The Swiss Agency for Therapeutic Products (Swissmedic ) has granted approval for Xadago (safinamide) to treat Parkinson’s disease.

Being developed by Zambon and its partner Newron Pharmaceuticals , Xadago has been approved as add-on therapy to levodopa (L-dopa) alone or in combination with other Parkinson’s therapies for patients in mid-to late-stage and motor fluctuations.

Xadago contains active substance safinamide, a monoamine oxidase-B (MAO-B) inhibitor and it blocks the enzyme monoamine oxidase type B, which breaks down dopamine and helps to restore dopamine levels in the brain, enhancing the patient’s symptoms.

"We keep on working to ensure this new chemical entity will be available to all the patients in need of innovative therapies in Parkinson’s disease."

During long-term double-blind controlled studies, Xadago demonstrated significant effects on motor fluctuations without increasing the risk of developing dyskinesia.

Zambon CEO Maurizio Castorina said: "This approval by Swissmedic is a further evidence of the acceptance of the benefits offered by Xadago (safinamide) by another regulatory authority.

"We keep on working to ensure this new chemical entity will be available to all the patients in need of innovative therapies in Parkinson’s disease."
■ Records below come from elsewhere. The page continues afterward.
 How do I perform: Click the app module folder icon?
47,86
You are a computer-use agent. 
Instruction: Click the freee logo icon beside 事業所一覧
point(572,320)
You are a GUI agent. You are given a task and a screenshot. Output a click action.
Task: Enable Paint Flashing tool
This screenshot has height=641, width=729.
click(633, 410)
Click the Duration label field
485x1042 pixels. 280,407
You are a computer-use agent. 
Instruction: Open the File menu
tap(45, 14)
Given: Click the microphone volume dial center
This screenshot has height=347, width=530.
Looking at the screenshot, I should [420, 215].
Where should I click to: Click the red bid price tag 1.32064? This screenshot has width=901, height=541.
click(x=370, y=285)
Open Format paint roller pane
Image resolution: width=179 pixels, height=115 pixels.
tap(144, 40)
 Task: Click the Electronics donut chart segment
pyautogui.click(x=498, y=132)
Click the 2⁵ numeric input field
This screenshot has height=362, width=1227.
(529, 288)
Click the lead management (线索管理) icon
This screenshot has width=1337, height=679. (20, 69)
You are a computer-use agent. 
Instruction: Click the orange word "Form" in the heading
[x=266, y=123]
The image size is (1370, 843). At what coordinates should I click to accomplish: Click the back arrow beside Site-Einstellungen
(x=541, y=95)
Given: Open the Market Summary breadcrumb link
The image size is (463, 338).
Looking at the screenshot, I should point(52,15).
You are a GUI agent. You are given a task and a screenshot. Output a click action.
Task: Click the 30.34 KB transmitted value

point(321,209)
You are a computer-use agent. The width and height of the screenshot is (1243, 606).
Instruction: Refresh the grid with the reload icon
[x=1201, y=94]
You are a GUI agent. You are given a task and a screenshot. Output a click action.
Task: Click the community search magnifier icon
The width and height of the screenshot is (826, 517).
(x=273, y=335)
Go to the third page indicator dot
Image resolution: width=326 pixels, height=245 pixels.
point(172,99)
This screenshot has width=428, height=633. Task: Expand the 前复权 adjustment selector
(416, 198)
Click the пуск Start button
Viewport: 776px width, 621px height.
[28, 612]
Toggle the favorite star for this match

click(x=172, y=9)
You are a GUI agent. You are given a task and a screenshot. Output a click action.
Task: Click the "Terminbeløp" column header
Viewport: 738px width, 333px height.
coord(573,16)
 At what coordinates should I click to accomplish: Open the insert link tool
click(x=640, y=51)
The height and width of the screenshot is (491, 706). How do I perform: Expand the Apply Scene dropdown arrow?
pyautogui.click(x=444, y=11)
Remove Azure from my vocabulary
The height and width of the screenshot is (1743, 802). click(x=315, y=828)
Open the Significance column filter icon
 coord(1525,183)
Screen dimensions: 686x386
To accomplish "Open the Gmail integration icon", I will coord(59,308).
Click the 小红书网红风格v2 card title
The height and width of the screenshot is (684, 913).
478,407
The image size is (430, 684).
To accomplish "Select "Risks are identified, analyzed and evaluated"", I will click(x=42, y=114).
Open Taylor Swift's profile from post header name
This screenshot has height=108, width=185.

Zambon holds the rights to develop and commercialise safinamide globally, excluding Japan and several other Asian territories.

Parkinson’s disease affects around 1% of the population over the age of 55 years, with a male-to-female ratio of 3:2.

It is the second most common chronic progressive neurodegenerative disorder and can be diagnosed based on observational criteria of muscular rigidity, resting tremor, or postural instability in combination with bradykinesia.